Re: [abnf-discuss] Mail regarding draft-seantek-constrained-abnf

Sean Leonard <dev+ietf@seantek.com> Sat, 09 July 2016 07:22 UTC

Content-Type: text/plain; charset="utf-8"
Mime-Version: 1.0 (Mac OS X Mail 9.3 \(3124\))
From: Sean Leonard <dev+ietf@seantek.com>
In-Reply-To: <3ce7dbb5-24d5-909e-27a2-f8447f9bf3f5@alum.mit.edu>
Date: Sat, 09 Jul 2016 00:22:53 -0700
Content-Transfer-Encoding: quoted-printable
Message-Id: <20989513-35C9-4AAC-8414-135392DEF6AC@seantek.com>
References: <20160708121202.A3E5D12D19F@ietfa.amsl.com> <43d3ffea-57de-f7ef-e740-e448564008ed@alum.mit.edu> <bf12cdc4-8d17-d6aa-cc01-5afad19127ac@seantek.com> <92276351-a21c-302c-f0c8-7b4843c9b5f7@alum.mit.edu> <0781109A-9AFB-42AA-8828-DA5CDF38C377@seantek.com> <3ce7dbb5-24d5-909e-27a2-f8447f9bf3f5@alum.mit.edu>
To: Paul Kyzivat <pkyzivat@alum.mit.edu>
Archived-At: <https://mailarchive.ietf.org/arch/msg/abnf-discuss/5FDsEyFJpmD6lL2hyrTlGQvUAVk>
Cc: Jonathan Hansford <jonathan@hansfords.net>, "draft-seantek-constrained-abnf@ietf.org" <draft-seantek-constrained-abnf@ietf.org>, "abnf-discuss@ietf.org" <abnf-discuss@ietf.org>
Subject: Re: [abnf-discuss] Mail regarding draft-seantek-constrained-abnf
Precedence: list

> On Jul 8, 2016, at 3:39 PM, Paul Kyzivat <pkyzivat@alum.mit.edu> wrote:
> 
> On 7/8/16 3:22 PM, Sean Leonard wrote:
> 
>>> I am not well informed about Unicode, but ISTM that if you are using ABNF with it then it makes sense to only do it over Unicode scalar values, while leaving the conversion of those to/from a particular encoding like UTF-8 can be via a pre/post-processor.
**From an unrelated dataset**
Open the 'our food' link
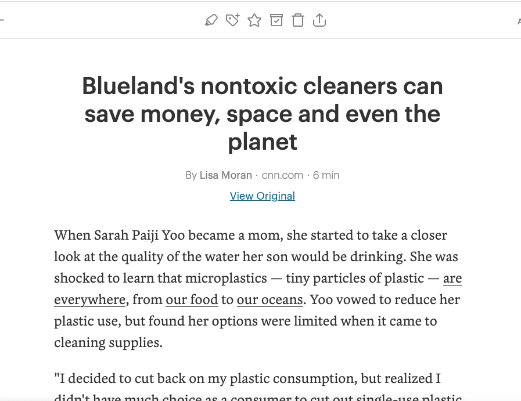 click(192, 300)
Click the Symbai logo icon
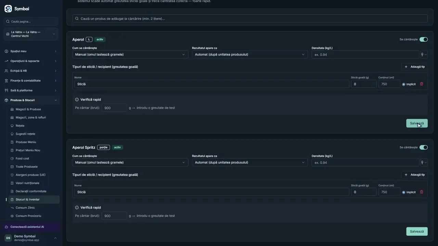 coord(8,9)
You need to be a glutton for punishment to define your Unicode-based grammar over octets.
>> 
>> Perhaps. But, that is exactly what RFC 451x (LDAP series) and RFC 3629 (UTF-8 specification) do. The problem is that when you refer to RFC 3629’s ABNF literally, you are operating over octets.
>> 
>> But it is useful to define ABNF over octets when you are dealing with octets, e.g., when you’re defining Unicode encodings themselves!
>> 
>>> And is there any operational difference between defining ABNF over unsigned integers and defining it over Unicode scalar values?
>> 
>> Best to look up the definitions:
>> http://unicode.org/glossary/
>> 
>> “Technically” if you are in ISO 10646-land, the applicable integers are 0 - (2^32-1). At some point it got limited to 0x10FFFF for various practical reasons, resulting in 1114112 possible code points. Like Bill Gates said, “640K ought to be enough for anybody.”
>> 
>> A Unicode code point is any integer from 0 to 0x10FFFF. But because of the Unicode surrogate technique in the 0xD800-0xDFFF range for UTF-16, the code points 0xD800-0xDFFF can never be assigned to so-called “actual characters”. The “Unicode scalar value” definition carves out a donut hole for these values.
> 
> Interesting. As I said, I don't know all that much about Unicode.
> 
>> Unfortunately, Unicode scalar value != Unicode characters. That is because some code points are specifically called “noncharacters”, which is to say, they have semantics in the Unicode character set to mean they are not in the character set. There are 66 of them and they are interspersed (although I suppose they can be screened out with bit patterns rather than requiring a big table).
> 
> IIUC, all Unicode characters have a unique Unicode scalar value, but not all Unicode scalar values correspond to Unicode code points.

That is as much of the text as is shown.